Column by Joe Gallenstein

This year, we saw a triumph of democracy, as not only did the number of new voters surge, but we also saw many people voting for the first time. We saw people all across the country celebrate democracy, join together and make their voices heard. A majority of Americans came together and handed to our public figures a mandate of change saying that it is time we, again, honored the hardworking men and women of this country, and not forget their interests. It is time that we followed through on that promise, the promise that this is a country by, for and of the people.

Yet during this election there were over 186,000 people in Kentucky alone who are U.S. citizens and could not make their voices heard. More than 100,000 people in this state who pay taxes, send their children to school, go to work or attend classes right next to the rest of us, are continually being told that this process is not for them. That their voice is not needed, and that their opinions are not valued.

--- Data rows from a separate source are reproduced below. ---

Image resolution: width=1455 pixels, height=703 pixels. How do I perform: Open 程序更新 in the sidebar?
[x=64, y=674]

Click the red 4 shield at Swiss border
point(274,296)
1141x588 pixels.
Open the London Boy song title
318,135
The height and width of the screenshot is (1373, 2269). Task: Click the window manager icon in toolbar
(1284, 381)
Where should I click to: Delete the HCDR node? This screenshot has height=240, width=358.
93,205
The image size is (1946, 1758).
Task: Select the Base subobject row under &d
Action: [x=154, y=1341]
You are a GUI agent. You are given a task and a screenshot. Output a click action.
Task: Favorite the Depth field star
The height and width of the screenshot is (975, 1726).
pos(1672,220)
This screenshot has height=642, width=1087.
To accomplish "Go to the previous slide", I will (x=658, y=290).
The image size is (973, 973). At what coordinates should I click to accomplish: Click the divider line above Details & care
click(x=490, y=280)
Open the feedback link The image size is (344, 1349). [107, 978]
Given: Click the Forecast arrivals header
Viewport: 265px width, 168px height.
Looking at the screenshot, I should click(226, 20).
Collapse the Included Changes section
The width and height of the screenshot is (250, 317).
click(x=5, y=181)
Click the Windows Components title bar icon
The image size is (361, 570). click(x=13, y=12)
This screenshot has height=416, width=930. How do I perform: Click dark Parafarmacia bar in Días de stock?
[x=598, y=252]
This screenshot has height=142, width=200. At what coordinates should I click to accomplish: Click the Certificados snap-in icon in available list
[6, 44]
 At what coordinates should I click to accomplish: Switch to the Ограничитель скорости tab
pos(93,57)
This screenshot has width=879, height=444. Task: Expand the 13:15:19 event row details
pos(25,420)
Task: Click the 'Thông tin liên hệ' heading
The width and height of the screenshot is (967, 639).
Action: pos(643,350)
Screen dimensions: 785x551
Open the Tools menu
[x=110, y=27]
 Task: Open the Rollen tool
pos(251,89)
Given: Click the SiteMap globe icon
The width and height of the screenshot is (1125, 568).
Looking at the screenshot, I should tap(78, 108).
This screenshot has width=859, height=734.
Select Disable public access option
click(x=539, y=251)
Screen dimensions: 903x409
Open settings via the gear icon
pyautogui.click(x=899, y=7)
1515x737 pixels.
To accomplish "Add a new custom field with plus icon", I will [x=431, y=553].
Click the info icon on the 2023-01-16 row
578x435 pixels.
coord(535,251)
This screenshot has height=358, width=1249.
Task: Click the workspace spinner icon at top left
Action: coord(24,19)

An interesting fact to note is who this law affects the most—the least privileged of our state. One in every four African Americans who are of voting age are denied the right to vote in this state, according to the League of Women Voters. This is especially the case in the poorer communities, a fact that transcends race. I am not saying this part of our constitution was racially or economically designed, but what I am saying is it has demonstrated that it disproportionately denies the voices of those who already feel their voices strained. When looking at others who have lost their voting rights, we see again and again that they are the poorer among us.

Of course talking about an impoverished minority does not necessarily bring the point home. Sometimes it takes going up to the door of a family in a place like Carlisle, Ky., a very white, small Kentucky town in the central part of the state, and you knock on the door of a middle-class couple, only to find the lady of the house is not allowed to vote in the state of Kentucky. Or, perhaps, visiting in Maysville, Ky., where a lady invites you into her home to talk about how her son or grandson has lost his right to vote. Or, you are doing a week-long voter registration drive on campus, and every day another student informs you, ashamed, that they do not have the right to vote because of a mistake they have made in their past.

Those who oppose the practice of denying voting rights to former felons would not do so if they met the people I have met in these communities. If they had the chance to speak with a woman like Tayna Fogle, a former UK student, who, herself, lost her right to vote. However, with the strength of her faith, her friends and her own tenacity, she eventually was able to receive her voting rights back.

What is most striking about her struggle is the emphasis she puts on her son and grandchildren. After watching her rights being taken away, and watching how she had to go through the system again and again, her son lost faith in the democratic process. Over four years after the first time she got her right to vote back (a paper mix-up forced her to re-apply in 2005, and another mix-up forced her to resubmit her work), she finally convinced her son to vote in his first election this year. For her and her family, this election was an especially important one.

This election was a defining point in our history, and in January legislatures in both Frankfort and Washington, D.C., will begin to act on the mandate sent on Nov. 4. With any luck, our legislature in Frankfort will realize that the right to vote is too important to be infringed. They will realize that it is the basic foundation on which our society is built, and that any affront to it is an affront to this democracy we cherish. This was a great year for our nation because of the great turnout we saw all across the nation. We have the opportunity to make 2009 a great one for our Commonwealth by restoring the voices to 186,000 individuals who desperately desire to make their voices heard.